While all went well, I did discover some problems. Firstly, the ink bottle has spot colours on the bottle tops. The set I received uses violet, red and matte black inks, as well as the cmyk inks. I found the red and magenta bottles had the spots swapped, as did the cyan and violet.
Also, the spots on the tubing didn't follow the Epson ink layout.
Having sorted this out, I proceeded to place what I discoverd to be the correct tube into the appropriate ink bottle by following their R800/R1800 color code sheet.
Had I made a miscalculation, it would have showed in the printing.
Due to the casing of the R800, I had to add one of the spare 'U' shaped plastic guides as a support to hold down the ink tubes, inside the damper housing. Doing this allowed me to place the bottles on the right hand side of the printer, allowing the heads to easily move under the casing without bumping into anything. A couple of velcro dots on the outer casing stopped the tubing from banging onto the casing as it moved with the heads.
It took 5 head cleans to get all the ink into the heads. A test print on Ilford Pearl paper showed the ink to be heavier than Epsons, with a greenish cast. I profiled the ink and Ilford Pearl paper to produce a usable profile (attached).
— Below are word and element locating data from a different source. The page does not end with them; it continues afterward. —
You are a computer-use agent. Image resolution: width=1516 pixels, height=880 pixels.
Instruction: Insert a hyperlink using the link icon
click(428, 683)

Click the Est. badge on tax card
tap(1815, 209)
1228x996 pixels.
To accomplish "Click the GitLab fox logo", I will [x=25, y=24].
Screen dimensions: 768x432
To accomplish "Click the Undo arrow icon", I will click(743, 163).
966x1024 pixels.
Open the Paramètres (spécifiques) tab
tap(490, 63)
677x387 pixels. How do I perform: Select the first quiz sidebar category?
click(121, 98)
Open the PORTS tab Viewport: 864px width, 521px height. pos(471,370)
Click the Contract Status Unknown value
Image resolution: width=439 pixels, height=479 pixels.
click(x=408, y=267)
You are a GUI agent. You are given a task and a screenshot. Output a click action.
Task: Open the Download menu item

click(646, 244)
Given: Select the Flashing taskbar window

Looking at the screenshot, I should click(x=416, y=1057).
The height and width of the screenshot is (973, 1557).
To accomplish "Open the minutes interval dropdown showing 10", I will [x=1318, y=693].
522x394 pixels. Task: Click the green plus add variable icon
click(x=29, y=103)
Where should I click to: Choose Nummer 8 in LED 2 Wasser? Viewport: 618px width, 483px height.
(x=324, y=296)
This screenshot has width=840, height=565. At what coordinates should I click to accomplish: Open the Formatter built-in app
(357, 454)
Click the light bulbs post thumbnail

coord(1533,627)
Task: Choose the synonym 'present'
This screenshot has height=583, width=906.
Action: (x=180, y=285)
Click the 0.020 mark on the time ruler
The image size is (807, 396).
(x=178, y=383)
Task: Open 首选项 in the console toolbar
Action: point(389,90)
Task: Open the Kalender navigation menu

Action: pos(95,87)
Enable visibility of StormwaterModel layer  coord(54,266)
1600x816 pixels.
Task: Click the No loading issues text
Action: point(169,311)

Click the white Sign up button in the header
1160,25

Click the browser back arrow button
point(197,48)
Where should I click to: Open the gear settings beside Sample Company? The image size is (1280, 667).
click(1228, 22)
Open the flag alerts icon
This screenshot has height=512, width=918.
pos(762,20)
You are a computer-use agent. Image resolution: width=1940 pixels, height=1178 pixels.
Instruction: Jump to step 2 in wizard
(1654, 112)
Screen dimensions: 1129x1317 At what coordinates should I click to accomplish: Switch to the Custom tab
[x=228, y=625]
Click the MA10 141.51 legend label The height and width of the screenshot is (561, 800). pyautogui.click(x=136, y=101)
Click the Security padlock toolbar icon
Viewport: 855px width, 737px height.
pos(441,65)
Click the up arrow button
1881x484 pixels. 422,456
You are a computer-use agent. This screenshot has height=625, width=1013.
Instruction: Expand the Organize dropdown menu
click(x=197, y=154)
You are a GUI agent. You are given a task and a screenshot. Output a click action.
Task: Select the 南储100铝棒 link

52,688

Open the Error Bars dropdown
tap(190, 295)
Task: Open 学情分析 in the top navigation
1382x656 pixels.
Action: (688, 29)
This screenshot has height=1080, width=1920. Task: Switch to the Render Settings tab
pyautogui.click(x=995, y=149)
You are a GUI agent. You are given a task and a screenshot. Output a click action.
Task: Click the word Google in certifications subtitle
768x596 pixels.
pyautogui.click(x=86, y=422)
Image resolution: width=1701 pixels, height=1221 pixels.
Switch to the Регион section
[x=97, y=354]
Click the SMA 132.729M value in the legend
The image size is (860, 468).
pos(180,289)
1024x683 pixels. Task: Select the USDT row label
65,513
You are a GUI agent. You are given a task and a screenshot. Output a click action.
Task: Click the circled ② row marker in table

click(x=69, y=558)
I didn't purchase the bulk ink kit to produce photos to the same calibre as Epsons inks can. I mainly print onto CDs and DVDs, and use the printer for passports due to the fine dpi. I found the clear ink to be slighty yellow (as opposed to Epsons clear ink being quite clear), and the ink takes a lot longer to dry. Prints made with the bulk ink also are more prone to scratching and marking within the first few hours.
Did I expect better? Not really. When you compare the results against prints from a few years ago, this system produces near stunning photographic quality. Longevity? We'll see, but pigment inks win any archival competition hands down (I pity Canon printer owners who get great prints, but will pay the price over the next few years as their precious prints fade).
Overall, I was very impressed. The trade off in quality versus the overwhelming saving in consumable ink begs the question - why don't Epson, Canon, HP etc make printers that use bulk inks? Answer - they wouldn't make a large enough profit to pay for research etc.
Thanks Ink Republic, I endorse your product. Perhaps if you hear of new generation inks in the future, you can post information on the net for us techies out here.